In either case, I’d recommend that one meditates beforehand, remains grounded, manages their dose so as to not overwhelm or lose themselves to the experience, sets an intention for their session, remain open to everything during the experience, and practice gratitude afterwards. Often what we experience, we might not understand at the time, but if the previous steps are followed, then we can perhaps have a little faith that it was the experience that we needed, and that understanding might come later. Gratitude, regardless of what comes up, is not only a way of being thankful for the experience, for in reality you are only experiencing what is already there within the unconscious, but it is an acknowledgement that it is ok, and allows the experience to be processed subconsciously after the fact, rather than to generate an aversion and repress it.

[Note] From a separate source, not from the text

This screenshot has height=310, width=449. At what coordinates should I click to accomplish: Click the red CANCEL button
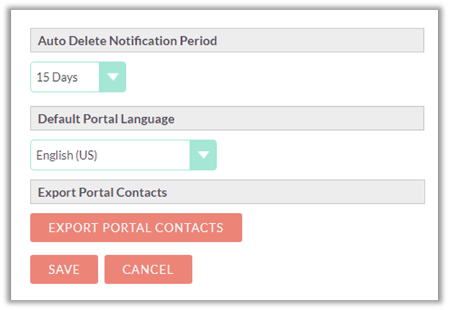148,269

If the desire is to find purpose, motivation, or passion, then have that as intention. If one remains grounded and open to insight during the experience, then the intention will put a purpose to the inquiry and help direct the experience; new questions will arise and insights will provide answers. These all come from outside the established patterns of thinking, hence why it is important to calibrate your dose so as to not create an intractable, perceptual chaos but also open up thinking sufficiently for new answers and questions to arise.
I’m pretty sure that if you’re aim is to find motivation, then the questions around what is it you are motivated for, what is it you want to achieve, why is it important to you and to the world, what obstacles you will face, what holds you back, what just I do, etc will arise. Staying open to insight will allow the answers to arise. If you get it right, then you’ll witness the entire conversation play out before you as you just sit back and enjoy watching it unfold in your mind. This can bring clarity about purpose, and make it absolutely coherent, which then gives a clear focus and direction. Often a lack of motivation can be resolved in this way; by addressing and clarifying what one is motivated for.

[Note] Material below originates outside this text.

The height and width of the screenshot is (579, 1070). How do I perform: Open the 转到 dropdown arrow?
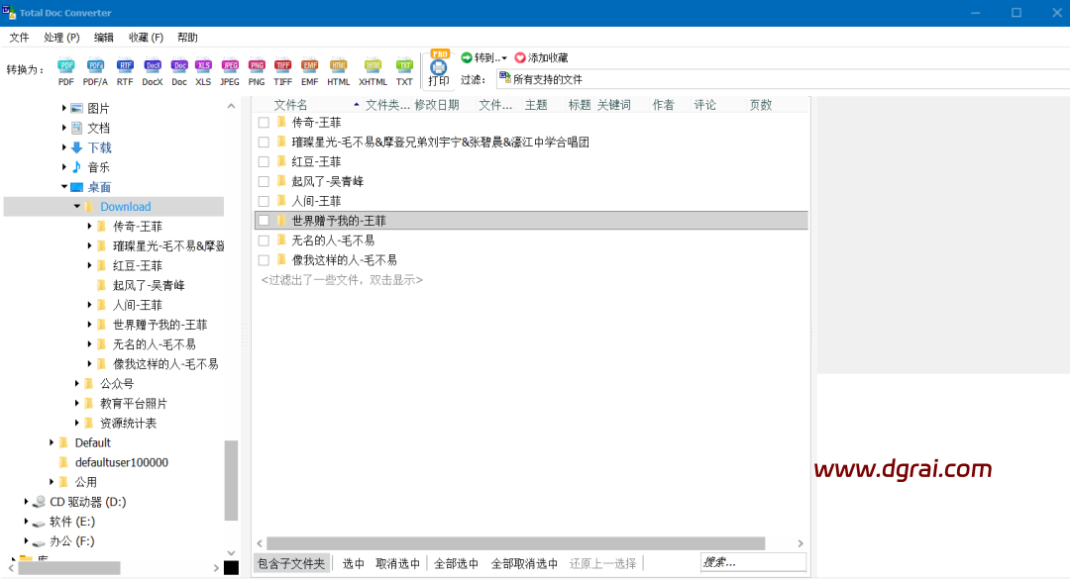(504, 58)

If it turns out that if lack of motivation is deeper with the individual, eg I’m useless, I can’t do it, it’s easier to quit, Whats the point, etc. Then I’m not sure which one I’d recommend, although I’m pretty sure they could help in some way. this is clearly linked to the self-reinforcing feedback cycle of thought-feeling-behaviour. The Breathwork practice combined with psychedelics can help with this, as it slows one to visualise these patterns, and act intentionally to change /reprogram them.

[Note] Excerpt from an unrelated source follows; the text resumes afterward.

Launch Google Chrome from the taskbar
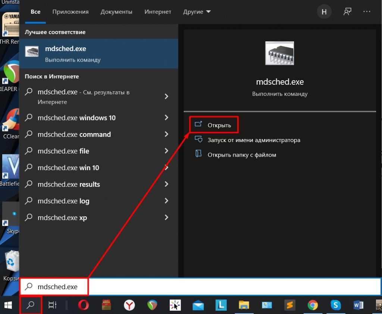 tap(313, 305)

If one is motivated, but is struggling to conceptualise their creation, and hence struggling to act on the motivation, then a psychedelic experience might help. If the intention is clearly set around the purpose that one is motivated for, and one can keep the attention focused only on that purpose, then the session can allow the idea to crystallise, to visualise the whole concept clearly, in overview and also in the details, and become fully coherent. One can then try to find its essence, so one can then remember and construct the concept when the session is over, and the one had a target to direct their motivation towards creating.
The point, though, is that you can learn to navigate the experience and edit your own established patterns of thinking, feeling, behaviour; you can experience addictive habits for what they are, and observed impassively rather than indulge and reinforce the habit, you can transcend the limitations of your established structures of thinking and beliefs, and learn to see a bigger picture and even see the world anew.
There is so much more we have yet to discover about ourselves. A scientific approach to experience and a conscious psychedelic experience, if conducted stepwise, can bring so much understanding of how better to navigate the process and derive useful learning, and even transformation from the experience.